Regardless of the trimester, treatment involves intensive care and parenteral antimalarial therapy, with intravenous artesunate as first-line therapy.1,4 For women infected with severe malaria with pathogens other than P falciparum, the treatment is no different because there is no evidence to the contrary.1,4

Future trials in pregnancy in malaria will investigate women with HIV. “We are undertaking two multicenter clinical trials to evaluate the use of dihydroartemisinin-piperaquine for intermittent preventive treatment to prevent malaria during pregnancy in HIV-infected and -uninfected women,” said Dr Hill.

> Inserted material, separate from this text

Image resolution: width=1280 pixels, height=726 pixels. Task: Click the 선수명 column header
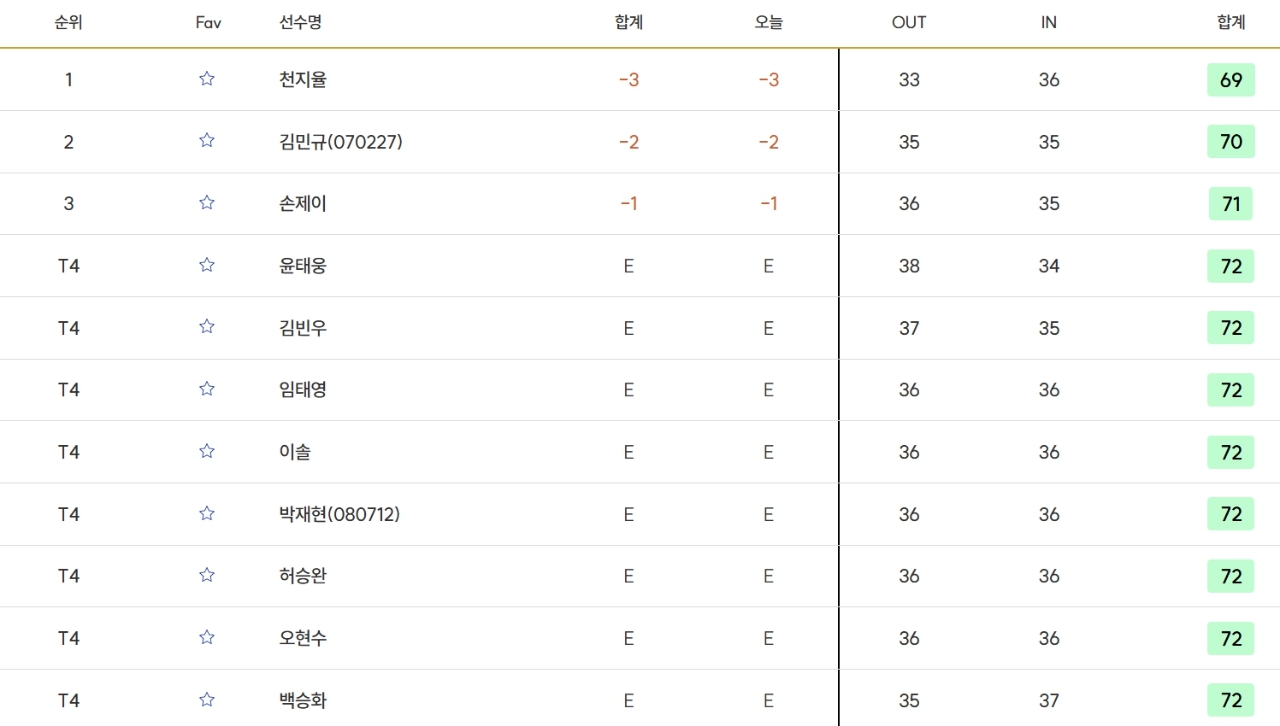[x=300, y=23]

Summary and Clinical Applicability

During the last decade, evidence for treating malaria during all stages of pregnancy has greatly increased. The challenge is testing asymptomatic women during pregnancy and treating them during the first trimester. Guidelines for first trimester treatment from the World Health Organization are forthcoming.

References

  1. D’Alessandro U, Hill J, Tarning J, et al. Treatment of uncomplicated and severe malaria during pregnancy [published online January 30, 2018]. Lancet Infect Dis. doi: 10.1016/S1473-3099(18)30065-3
  2. World Health Organization. Malaria fact sheet. http://www.who.int/mediacentre/factsheets/fs094/en/. Updated November 2017. Accessed March 5, 2018.
  3. Kattenberg JH, Ochodo EA, Boer KR, Schallig HD, Mens PF, Leeflang MM. Systematic review and meta-analysis: rapid diagnostic tests versus placental histology, microscopy and PCR for malaria in pregnant women. Malar J. 2011;10:321.
  4. World Health Organization. Guidelines for the treatment of malaria, 3rd ed. Geneva: World Health Organization, 2015. http://apps.who.int/iris/bitstream/handle/10665/162441/9789241549127_eng.pdf.
  5. Dellicour S, Sevene E, McGready R, et al. First-trimester artemisinin derivatives and quinine treatments and the risk of adverse pregnancy outcomes in Africa and Asia: a meta-analysis of observational studies. PLoS Med. 2017;14(5):e1002290.
  6. Moore KA, Simpson JA, Paw MK, et al. Safety of artemisinins in first trimester of prospectively followed pregnancies: an observational study. Lancet Infect Dis. 2016;16(5):576-583.